━━━━━ Input

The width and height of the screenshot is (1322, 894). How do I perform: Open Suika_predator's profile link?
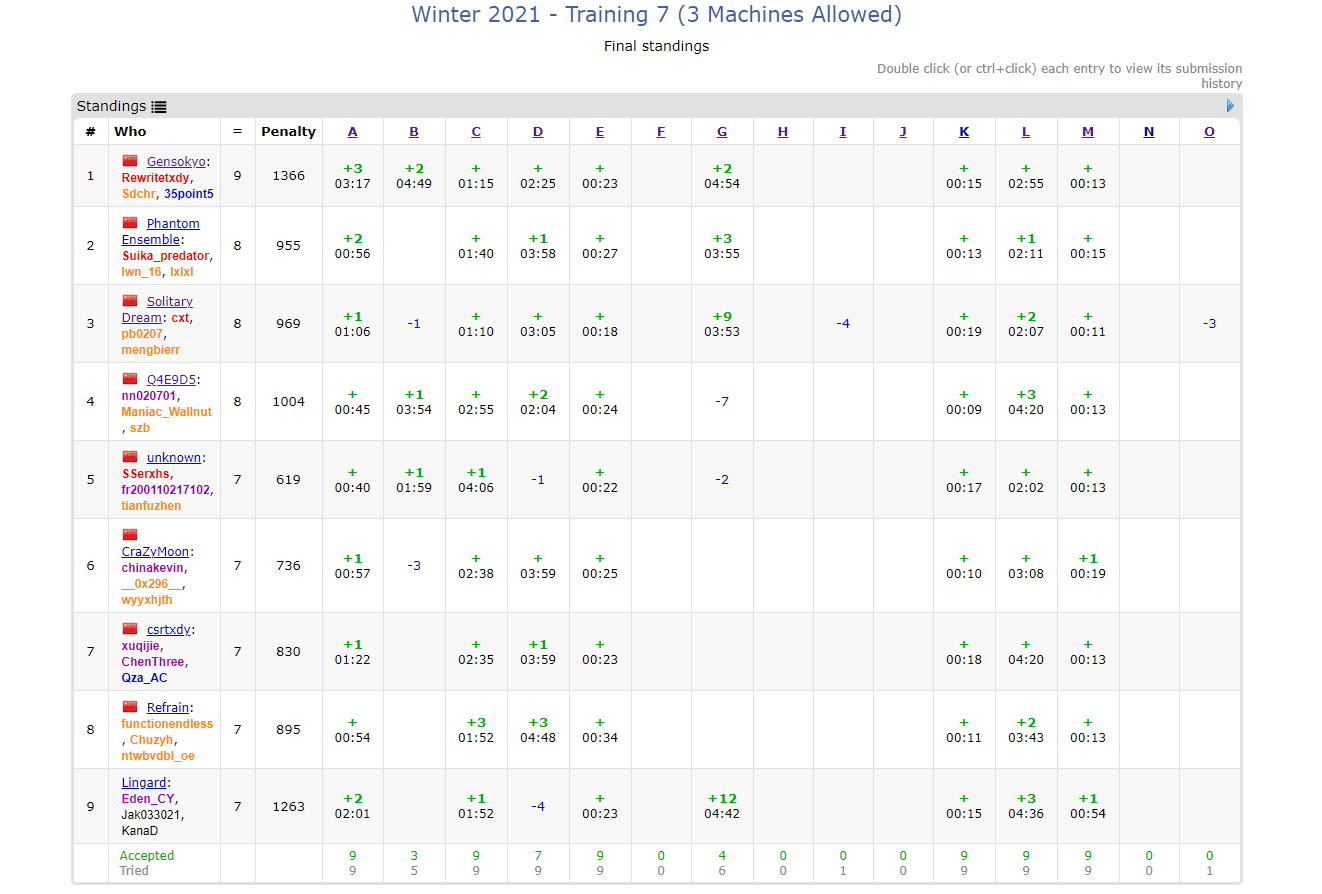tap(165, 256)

━━━━━━━━━━
━━━━━ Input

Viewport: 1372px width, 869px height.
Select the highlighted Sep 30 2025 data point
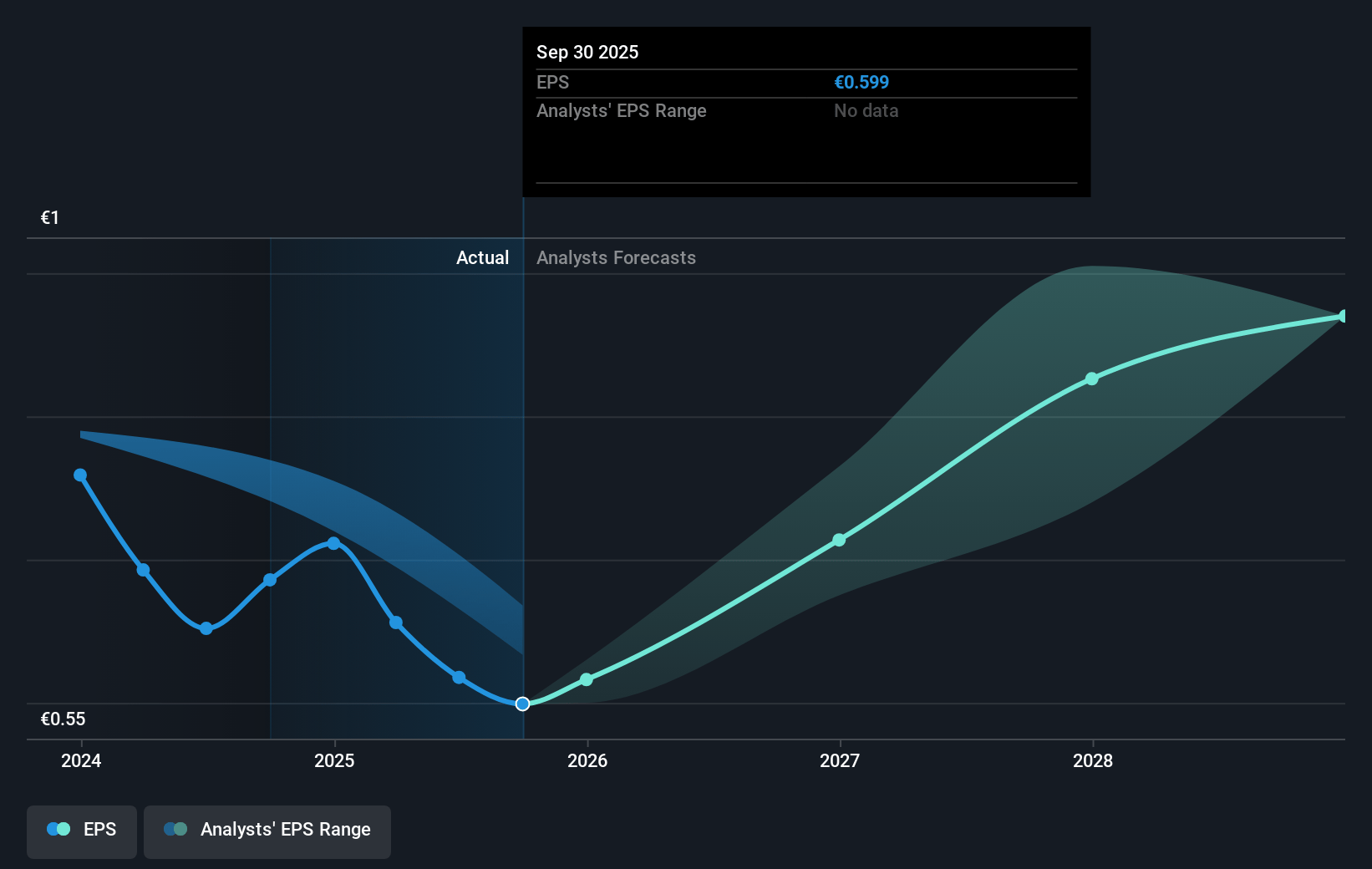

━━━━━━━━━━
━━━━━ Input

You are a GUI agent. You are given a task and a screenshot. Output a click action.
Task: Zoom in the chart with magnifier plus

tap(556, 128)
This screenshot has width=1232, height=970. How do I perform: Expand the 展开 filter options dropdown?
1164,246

━━━━━━━━━━

> **Exercise instructions**
In the records above, find the line with "Viewport: 1372px width, 869px height."; write out exactly that line and each one after it, stopping after the line with "Select the highlighted Sep 30 2025 data point".

> **Task answer**
Viewport: 1372px width, 869px height.
Select the highlighted Sep 30 2025 data point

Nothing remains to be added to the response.